An outline guides your serial writing. It helps organize events, characters, and other information. You can change details later, but having a general storyline is important.

2. Continue your story

Each episode is a mini-story within your broader storyline. Each reader should change, which will urge them to read the next portion. Thus, you cannot simply write about events. Tension drives characters. No “passive” installment.

If your serial is a murder mystery, one episode cannot simply feature your protagonist (say a detective) discussing a crime with a colleague (unless it provides them with an epiphany in the case). They must search for clues, interview witnesses, and taunt the perpetrator to solve the crime.

Include these little story elements in each episode to keep readers interested. It alerts them to an event. It also keeps your stories from jumping from plot point to plot point without explaining how they got there

3. Avoid info dumping

An info dump occurs when you “dump” a lot of background or explanation on your reader instead of revealing it gradually. It rarely enhances story comprehension. It will annoy them or make them forget everything within a few pages.Serials must be well-paced because each episode can only hold so much information before becoming illegible. A chapter cannot contain a character’s history. It would be ineffectual compared to significant events and conversation.

Release information slowly. Use current events to maximize these disclosures. At an antagonist’s victory or defeat, expose their motivations and background. The relevance of the experience and finally understanding why the enemy performs the way they do cements the knowledge more than just presenting it.
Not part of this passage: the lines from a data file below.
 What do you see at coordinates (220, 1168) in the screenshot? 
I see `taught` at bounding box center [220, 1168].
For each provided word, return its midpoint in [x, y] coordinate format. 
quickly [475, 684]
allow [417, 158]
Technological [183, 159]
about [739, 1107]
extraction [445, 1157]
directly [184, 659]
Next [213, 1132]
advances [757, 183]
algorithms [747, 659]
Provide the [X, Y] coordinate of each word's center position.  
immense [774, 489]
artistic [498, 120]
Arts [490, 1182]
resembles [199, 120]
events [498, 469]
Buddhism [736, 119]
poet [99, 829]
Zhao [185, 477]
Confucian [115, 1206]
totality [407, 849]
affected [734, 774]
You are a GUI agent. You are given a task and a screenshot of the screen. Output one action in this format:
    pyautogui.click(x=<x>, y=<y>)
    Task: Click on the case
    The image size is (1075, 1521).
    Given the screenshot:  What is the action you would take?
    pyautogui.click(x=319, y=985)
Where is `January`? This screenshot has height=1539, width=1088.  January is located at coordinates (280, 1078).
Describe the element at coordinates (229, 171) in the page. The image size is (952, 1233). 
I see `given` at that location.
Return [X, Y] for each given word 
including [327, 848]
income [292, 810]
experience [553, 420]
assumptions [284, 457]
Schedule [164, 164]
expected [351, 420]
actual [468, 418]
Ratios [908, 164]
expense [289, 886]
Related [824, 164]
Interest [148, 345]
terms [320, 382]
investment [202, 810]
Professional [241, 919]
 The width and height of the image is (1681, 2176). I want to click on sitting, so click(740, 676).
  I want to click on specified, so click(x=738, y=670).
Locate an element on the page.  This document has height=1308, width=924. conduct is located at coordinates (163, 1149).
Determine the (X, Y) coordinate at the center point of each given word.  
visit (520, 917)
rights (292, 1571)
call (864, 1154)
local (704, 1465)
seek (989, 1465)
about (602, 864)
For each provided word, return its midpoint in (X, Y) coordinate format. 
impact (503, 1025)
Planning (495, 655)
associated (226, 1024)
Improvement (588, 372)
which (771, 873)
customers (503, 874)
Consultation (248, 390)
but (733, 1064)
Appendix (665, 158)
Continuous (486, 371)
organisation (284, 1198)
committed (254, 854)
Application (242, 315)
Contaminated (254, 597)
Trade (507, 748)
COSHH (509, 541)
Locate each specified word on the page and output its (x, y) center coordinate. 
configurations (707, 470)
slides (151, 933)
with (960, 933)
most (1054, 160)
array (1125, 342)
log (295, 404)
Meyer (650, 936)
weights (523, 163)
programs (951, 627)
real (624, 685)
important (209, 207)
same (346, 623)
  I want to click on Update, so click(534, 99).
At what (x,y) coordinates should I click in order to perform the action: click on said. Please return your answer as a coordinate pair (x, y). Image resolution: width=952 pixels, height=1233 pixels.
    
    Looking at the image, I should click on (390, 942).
Data dumps also prevent you from using later episodes to build tension. You may run out of important points. The following chapters will either be sparse or never contribute new information. Combining these two steps may cause an imbalance between your past and present chapters. Improvising new information may also cause narrative inconsistencies, which leads to the next argument.

4. Improvise

Writing is rarely consistent. Our edited and rewritten works are different from what we imagined. When your storyline has gaps or has diverged from your original idea, improvise. When you change paths, evaluate how it affects your tale and what should be changed. Create new information, characters, and events to fit your new approach without rewriting the story.

Filling plot holes is the easiest way to fix them. To achieve this, provide facts that add depth without changing the plot. They should blend without disrupting your story.

If you haven’t explained one of your character’s scars, the history you add should match their appearance. If your protagonist is a soldier, reveal that their mystery scar is from combat. Unless the character had a different job or an interest in food, you cannot say it was from cooking.

5. Be charming

Serials can be hard to make cohesive. Each area can only fit so much information. And you cannot just pour everything into one episode to ensure that your audience instantly understands the universe in which your characters inhabit.

Instead, fill out your characters to make them more approachable and memorable to interest your audience. Your serial will keep them guessing what will happen to their favorite characters. Characters must mature with each episode in serials. They cannot remain still. They’ll end your series.

6. Be consistent

Serials generate tension. To retain readers, capitalize on their curiosity. Maintaining a schedule raises reader expectations. Most anime, manga, cartoons, and other media were planned. This thrill keeps your tales fresh in their thoughts and consistently piques their attention. Make your readers excitedly anticipate your next release.

When you seldom publish, your readers get disinterested and may even abandon your work. Worse, they may believe you are leading them on and not giving them enough for their time.